**TASK PROMPT**
Write out the lines of the material below exactly, beginning at the line with "The height and" and stopping after the line with "1185x754 pixels.", and leave out the pictures.
(ENTRIES SUPPLIED Opens)
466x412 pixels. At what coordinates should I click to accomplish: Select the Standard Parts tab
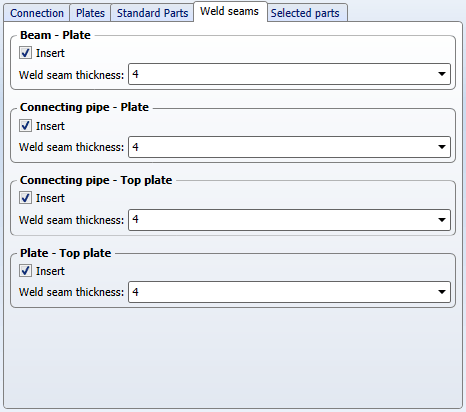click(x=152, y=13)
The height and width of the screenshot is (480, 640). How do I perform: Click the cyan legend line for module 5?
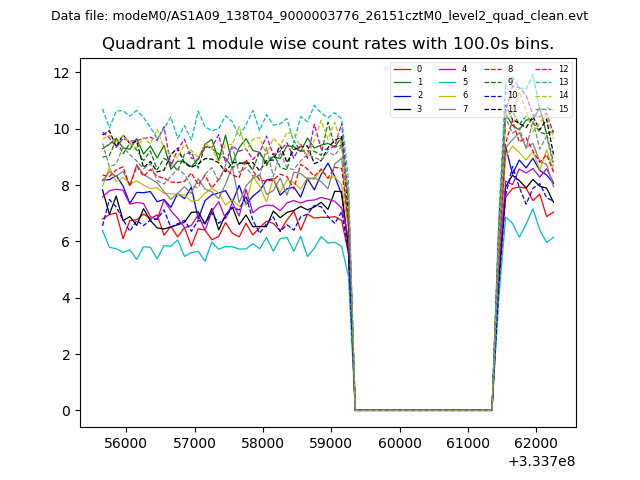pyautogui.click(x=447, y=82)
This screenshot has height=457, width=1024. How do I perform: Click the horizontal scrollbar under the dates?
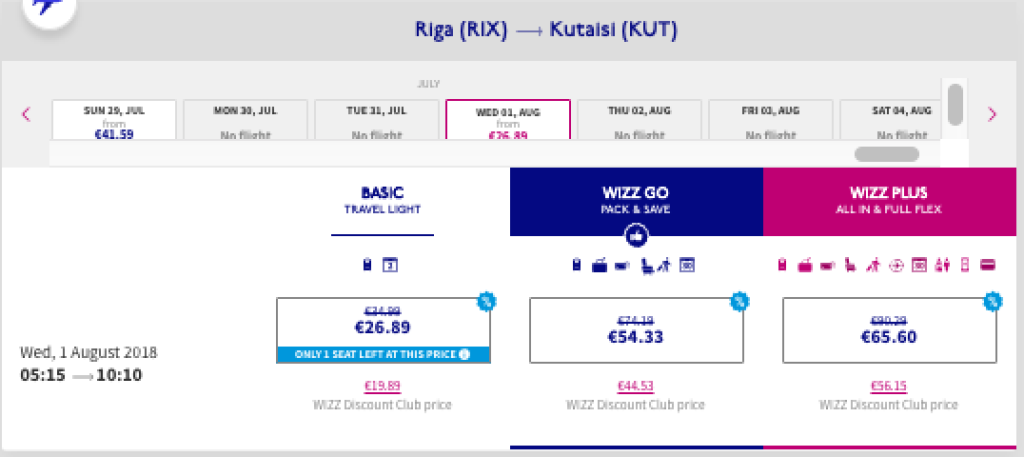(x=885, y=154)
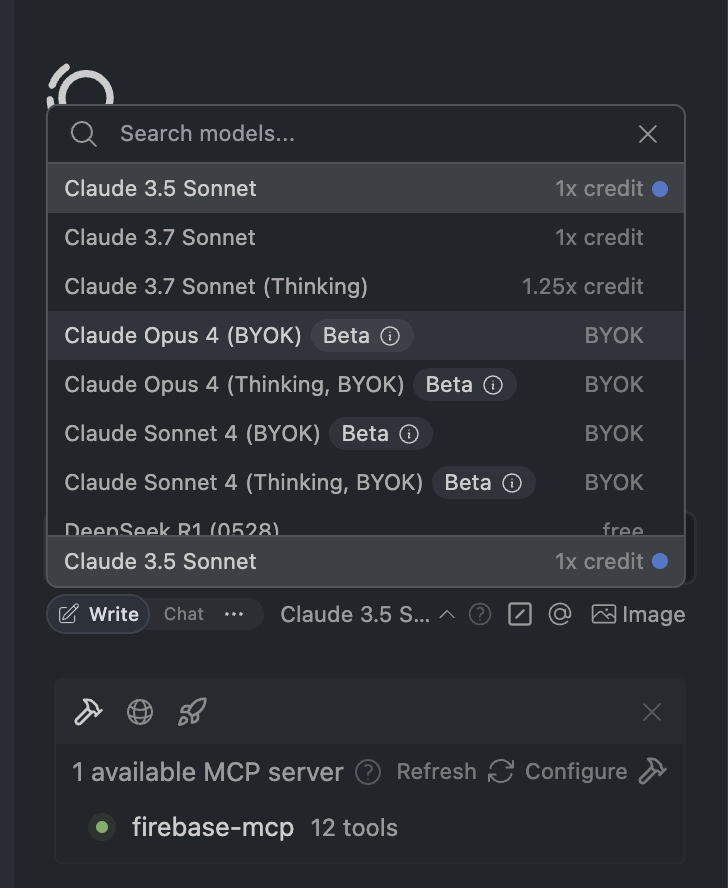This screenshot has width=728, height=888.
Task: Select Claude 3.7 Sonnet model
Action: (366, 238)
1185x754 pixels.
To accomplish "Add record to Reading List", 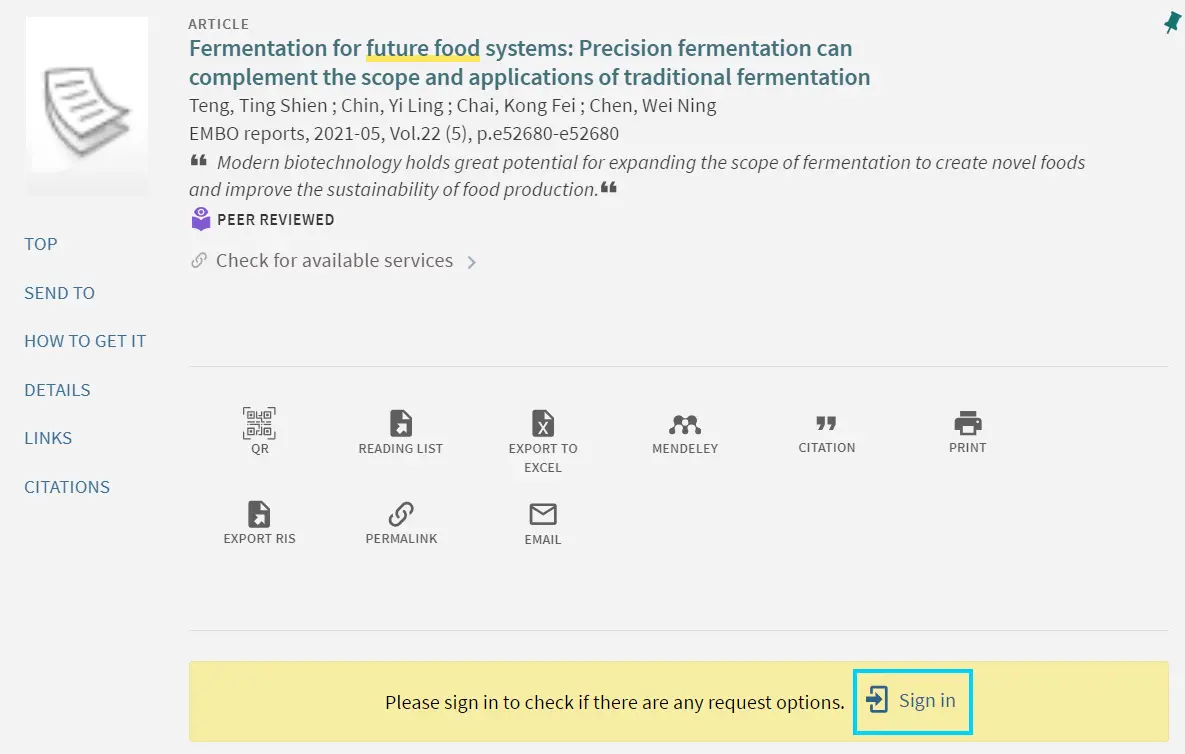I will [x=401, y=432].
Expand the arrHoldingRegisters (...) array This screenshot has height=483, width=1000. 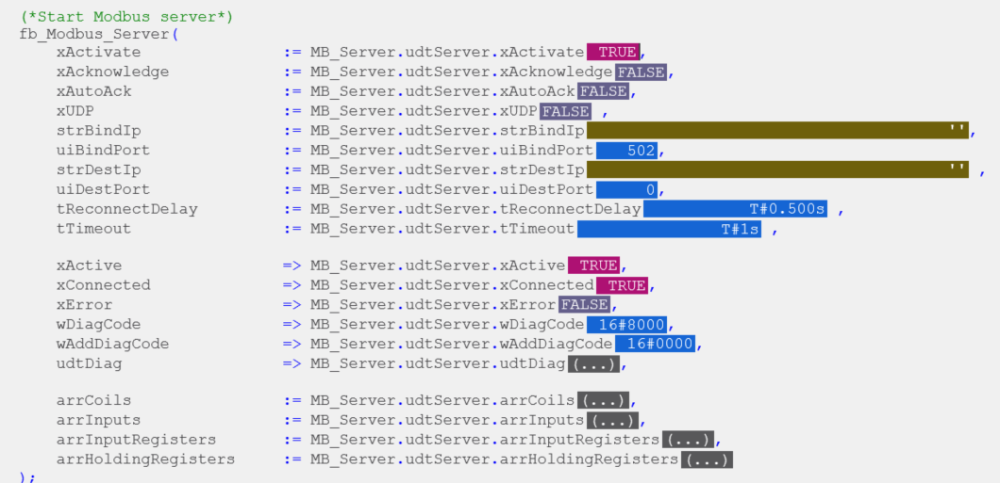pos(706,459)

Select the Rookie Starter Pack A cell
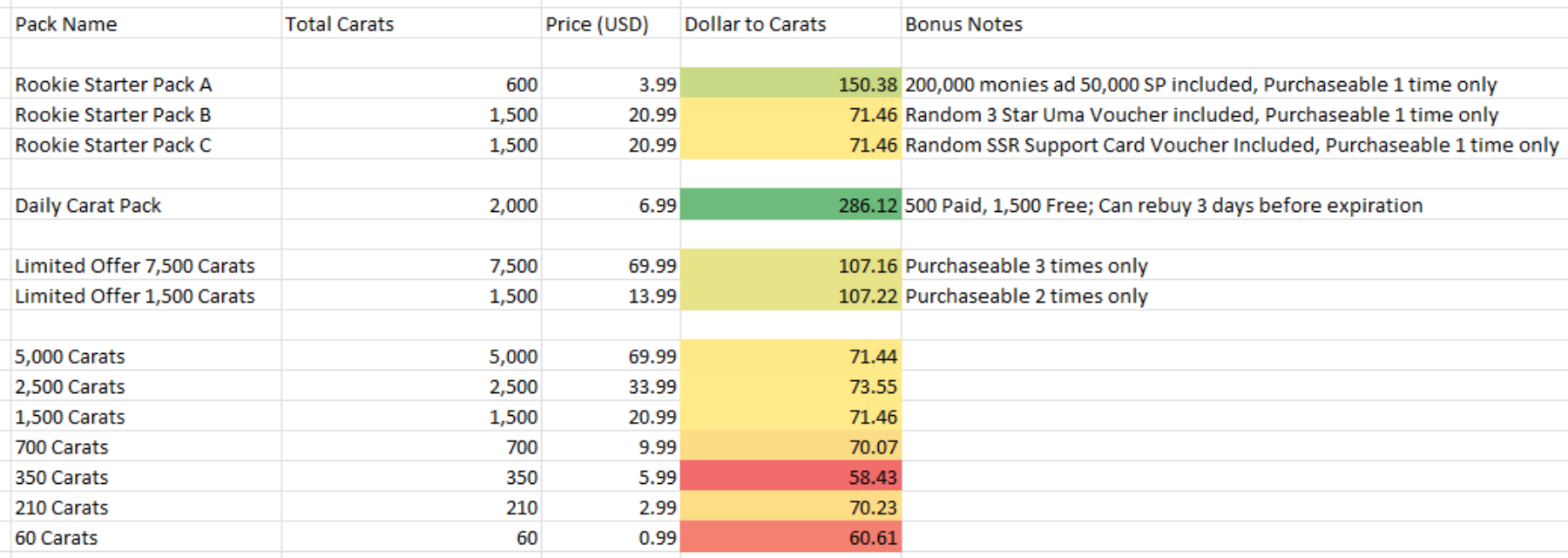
(ENTRIES SUPPLIED Closes)
**EXERCISE OUTPUT**
The height and width of the screenshot is (480, 640). How do I perform: Click the cyan legend line for module 5?
pyautogui.click(x=447, y=82)
This screenshot has height=457, width=1024. How do I perform: Click the horizontal scrollbar under the dates?
(x=885, y=154)
This screenshot has width=728, height=888.
Task: Select Claude 3.7 Sonnet model
Action: (366, 238)
1185x754 pixels.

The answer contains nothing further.